La période d'ajustement, qui est toujours en cours, a été très difficile pour le secteur. Quelques acteurs ont dû fermer boutique car ils ont perdu trop d'argent pendant la période durant laquelle ils ont dû arrêter de travailler. Depuis le 18 décembre, tous les acteurs qui ne sont pas enregistrés ont interdiction d'exercer en France. Ceux qui n'ont pas eu le temps de ou qui n'ont pas réussi à s'enregistrer avant cette date ont dû de facto cesser leur activité. Pour certains d'entre eux, cela a été fatal à l'activité. Ces difficultés de mise en place peuvent se comprendre, mais il est dommage que nous n'ayons pas pu mieux anticiper. Peut-être la responsabilité est-elle partagée dans l'industrie avec les régulateurs, mais le résultat est qu'il y a eu des effets de bord plutôt négatifs de la réglementation.
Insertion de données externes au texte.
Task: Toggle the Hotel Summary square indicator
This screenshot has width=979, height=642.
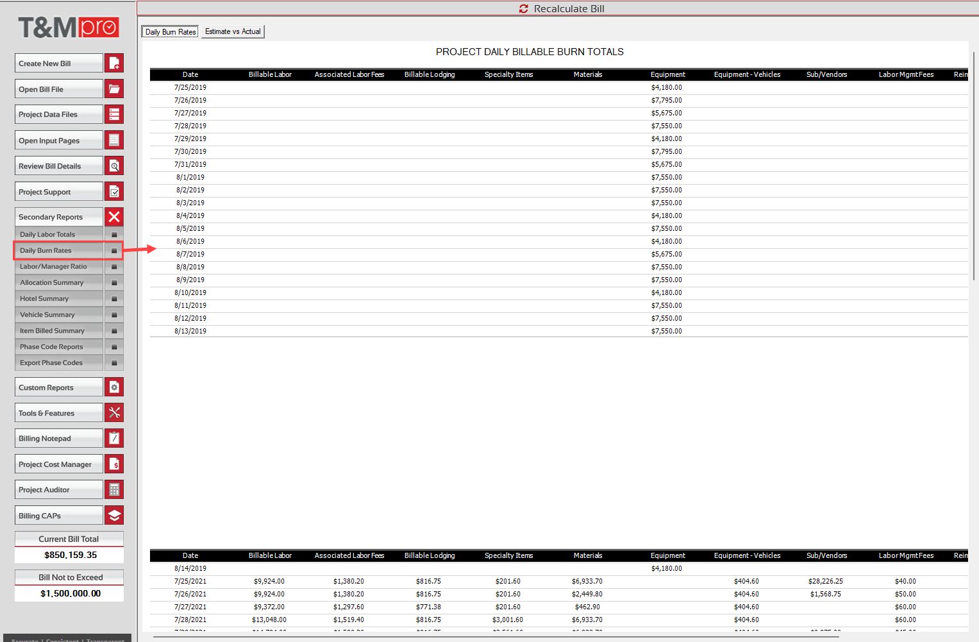Action: coord(114,299)
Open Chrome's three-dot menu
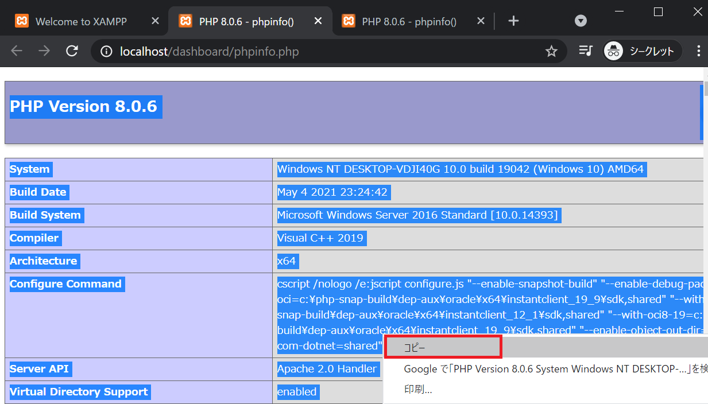 pos(698,51)
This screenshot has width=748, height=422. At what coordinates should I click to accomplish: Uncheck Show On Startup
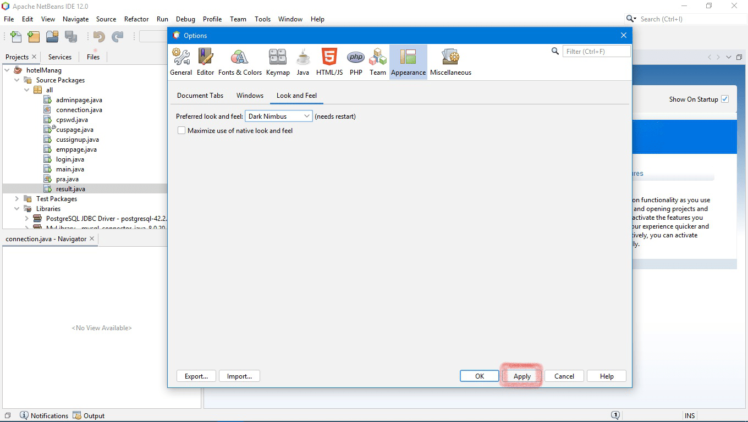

Pour autant, ce qui manque est plutôt l'effectivité complète de ce régime. Le régime encadre les acteurs. Il faudrait que le reste de l'industrie, et notamment l'industrie bancaire, en prenne la pleine mesure, et qu'il y ait un droit effectif au compte, qui permette aux acteurs de se développer et à l'industrie d'avoir accès aux crédits, à des instruments bancaires performants, etc. C'est aujourd'hui un fort blocage dans le secteur. Il serait important de renforcer le soutien public de l'industrie aux crypto-actifs.
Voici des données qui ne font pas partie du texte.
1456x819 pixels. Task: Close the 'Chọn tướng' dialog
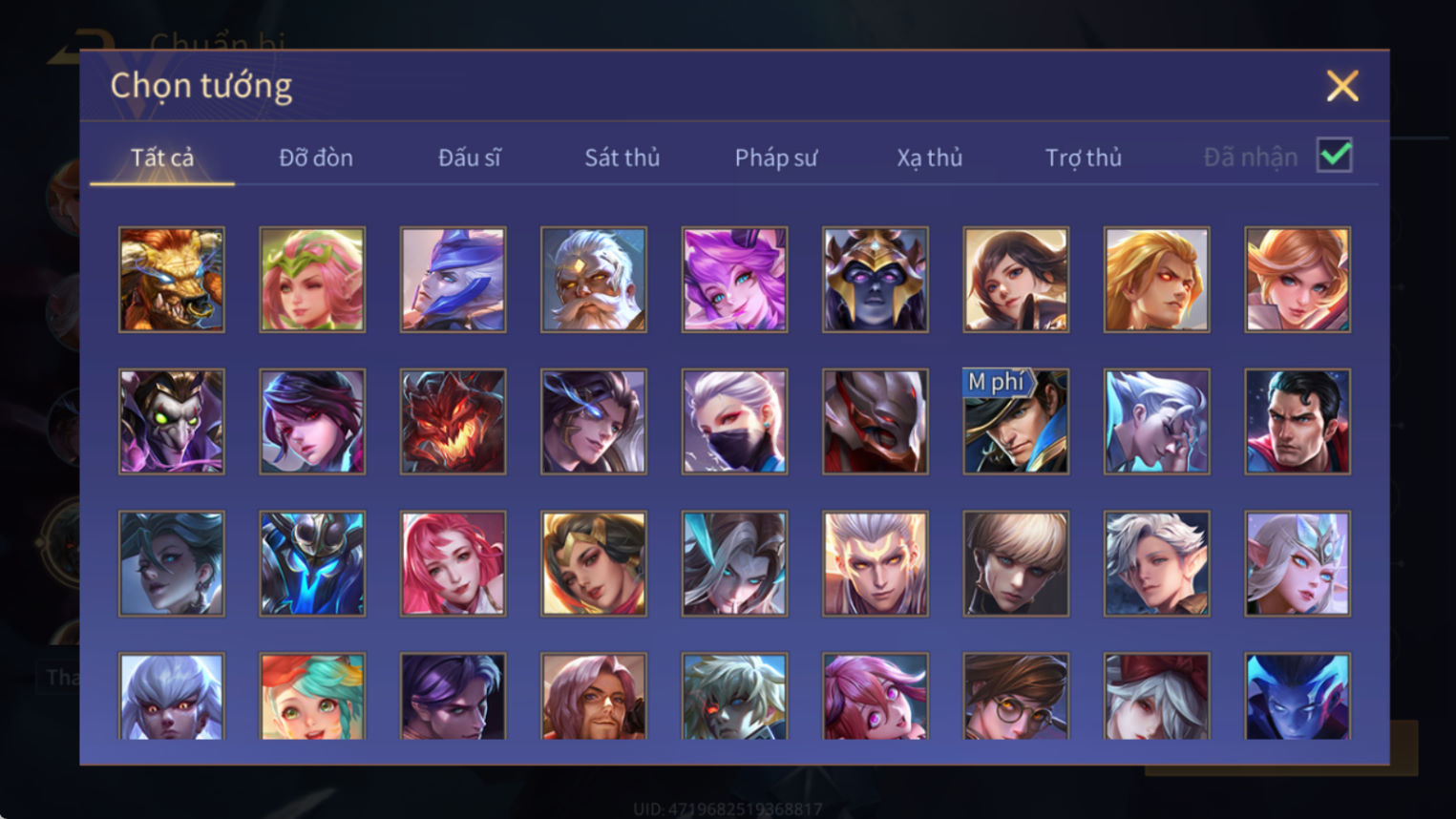(1342, 86)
Des enjeux de souveraineté s'attachent à l'existence d'une infrastructure de marché des crypto-actifs en France. Cet enjeu n'est pas encore identifié par les décideurs. On voit se dessiner une infrastructure financière de demain, qui le sera au moins partiellement sur la base des crypto-actifs. Le fait d'avoir une maîtrise, une visibilité, une surveillance possible des flux – que ce soit les flux qui concernent les citoyens ou les entreprises – nous semble essentiel. C'est un enjeu de souveraineté très important.

Pour que cette industrie fonctionne et que l'on puisse rattraper le retard par rapport aux équivalents européens et asiatiques, l'un des axes serait de renforcer le soutien du secteur public aux crypto-actifs. Nous avons constaté que le soutien du secteur public portait davantage sur la technologie. Il est évidemment très important de maîtriser la technologie, mais le cas d'usage le plus important des crypto-actifs est souvent mis de côté, un peu mal vu : son importance est diminuée et on le voit comme quelque chose d'annexe. Nous parlons beaucoup blockchain mais pas crypto-actifs, blockchain mais pas bitcoins, etc., ce qui est pour nous une erreur stratégique, car ces marchés concentrent des enjeux de souveraineté majeurs pour le futur. Voilà les éléments que je voulais évoquer : le soutien public à l'industrie, que ce soit par les financements ou par des accès à des marchés, et le droit effectif au compte bancaire, qui permettrait aux acteurs de se développer.